The Ming dynasty novel Romance of the Three Kingdoms attributed to 14th century writer Luo Guanzhong blends historical, literary, and popular traditions into a single narrative. In chapter 34 of the novel, a glowing bronze bird was dug out of the ground after Cao Cao's conquest of north China, which Cao Cao's advisor Xun You interprets as an auspicious portent harking back to the ancient sage kings. Pleased by the sign, Cao Cao charges Cao Zhi with the construction of the Bronze Bird Terrace in Ye, flanked by two shorter ones called Jade Dragon and Gold Phoenix. In chapter 44, Cao Zhi's poem Ascending the Terrace is woven into the narrative where Zhuge Liang goads Zhou Yu—an altered version of the poem with added verses is recited (under line 10 above), "proving" Cao Cao's lecherous intentions:

As a result, an enraged Zhou Yu vows to go to war with Cao Cao and defeats him in the Battle of Red Cliffs in 208. Historically, the battle predates the terrace by two years, and Cao Zhi's poem was written two years after Zhou Yu's death. Nonetheless, the story of the Bronze Bird Terrace and the Qiao sisters in the popular tradition aroused people's imagination for generations.

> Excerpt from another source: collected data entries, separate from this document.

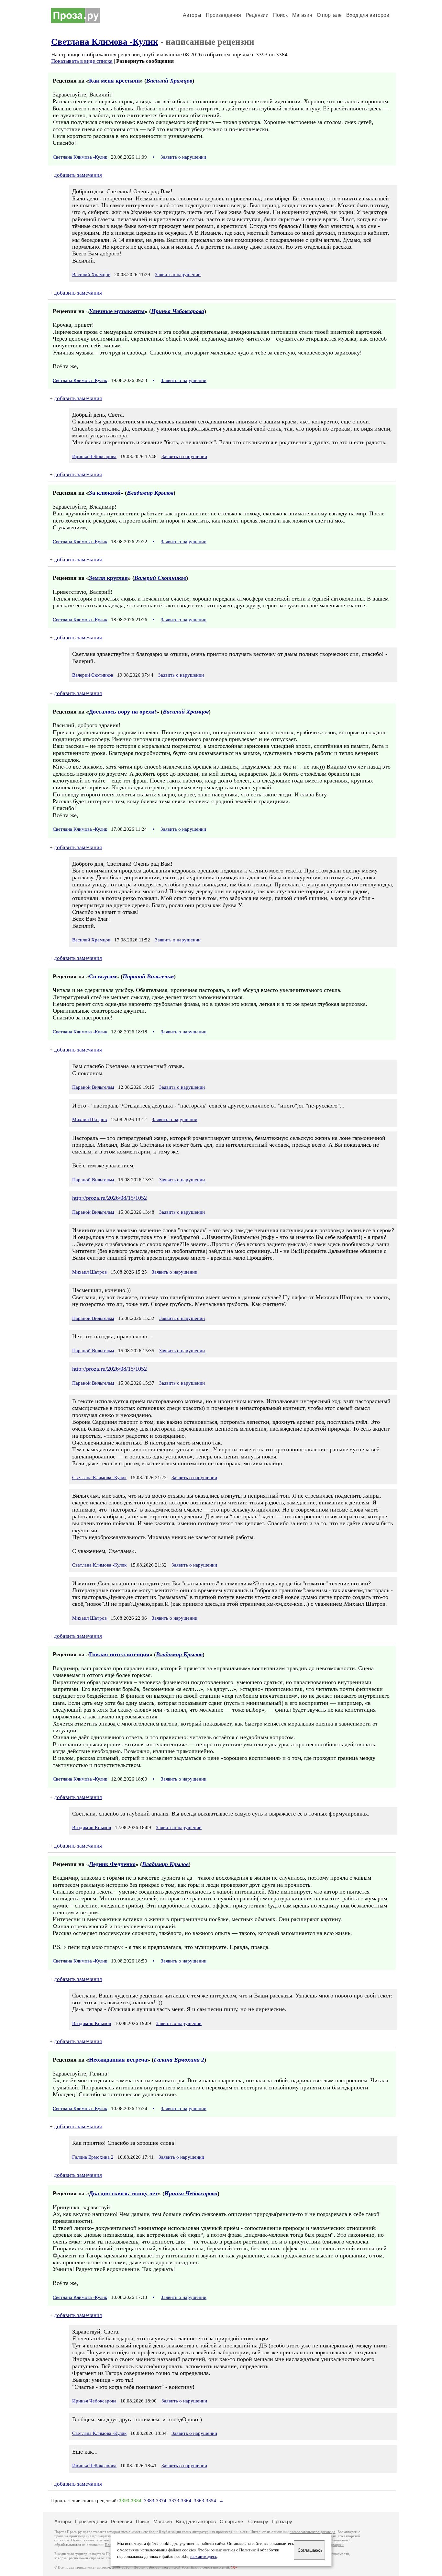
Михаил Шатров (89, 1119)
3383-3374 (155, 2500)
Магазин (302, 15)
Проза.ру (282, 2521)
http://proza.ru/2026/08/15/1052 (109, 1198)
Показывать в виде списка (82, 61)
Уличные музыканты (117, 311)
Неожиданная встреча (118, 2059)
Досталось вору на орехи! (122, 711)
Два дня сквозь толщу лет (123, 2193)
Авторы (192, 15)
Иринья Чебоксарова (177, 311)
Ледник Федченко (112, 1864)
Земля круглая (108, 578)
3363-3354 (205, 2500)
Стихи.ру (258, 2521)
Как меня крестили (114, 80)
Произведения (223, 15)
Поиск (280, 15)
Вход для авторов (367, 15)
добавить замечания (78, 175)
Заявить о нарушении (183, 157)
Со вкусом (102, 976)
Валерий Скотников (160, 578)
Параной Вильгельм (148, 976)
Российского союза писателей (205, 2567)
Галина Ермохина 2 (179, 2059)
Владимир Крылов (150, 492)
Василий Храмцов (169, 80)
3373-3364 (180, 2500)
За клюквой (104, 492)
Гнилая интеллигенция (119, 1654)
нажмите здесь (203, 2556)
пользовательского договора (312, 2532)
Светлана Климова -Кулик (104, 42)
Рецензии (257, 15)
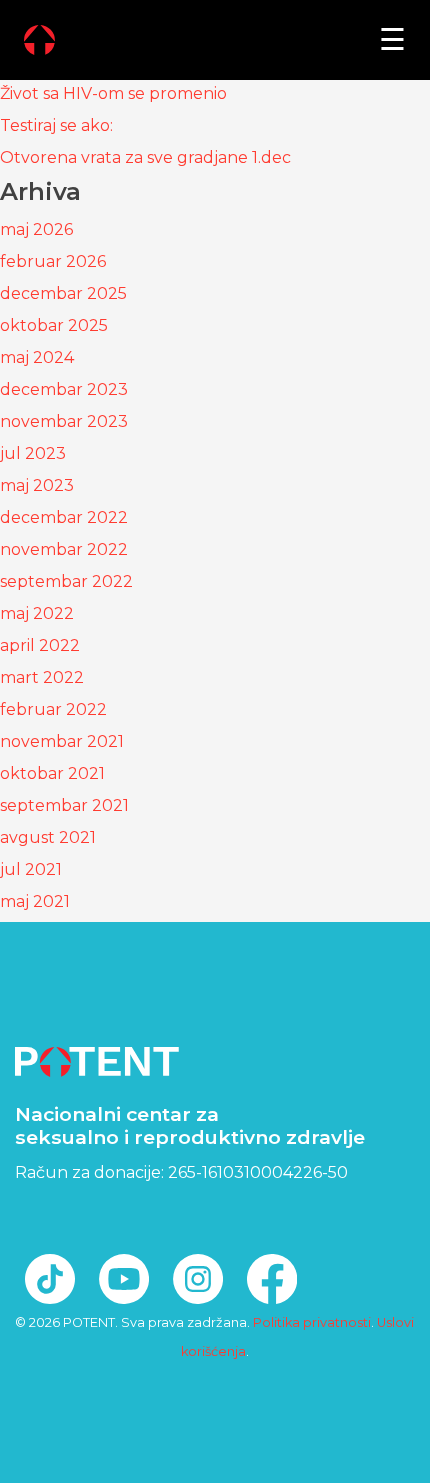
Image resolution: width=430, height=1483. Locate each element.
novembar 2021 (62, 741)
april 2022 (40, 645)
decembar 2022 (64, 517)
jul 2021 (31, 869)
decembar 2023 (64, 389)
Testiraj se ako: (56, 125)
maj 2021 (35, 901)
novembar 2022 (64, 549)
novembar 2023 (64, 421)
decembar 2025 (63, 293)
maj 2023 (37, 485)
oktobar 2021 (52, 773)
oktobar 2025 (54, 325)
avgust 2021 (48, 837)
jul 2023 (33, 453)
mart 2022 (42, 677)
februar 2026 (53, 261)
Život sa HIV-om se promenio (113, 93)
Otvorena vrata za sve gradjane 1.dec (145, 157)
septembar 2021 (64, 805)
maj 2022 (37, 613)
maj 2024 (37, 357)
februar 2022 (53, 709)
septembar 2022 (66, 581)
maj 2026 (36, 229)
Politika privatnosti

Other than the reference to the Qiao sisters, the writer of the novel resists fully committing to the vernacular trope of Bronze Bird Terrace being Cao Cao's harem. In chapter 56 on the completion of the Bronze Bird Terrace, Cao Cao holds a grand feast there, but the descriptions of Cao Cao's merrymaking there were confined to more elegant displays of poetry recitals and martial feats, not the carnal pleasures of the popular tradition.

In modern times, the Bronze Bird Terrace remains a staple in Three Kingdoms media associated with Cao Cao from historical dramas to video games. Notably, the Bronze Bird Terrace lends its name and setting to the 2012 Chinese film The Assassins (铜雀台 (Bronze Bird Terrace)), which depicts fictional attempts on Cao Cao's life in the eponymous terrace.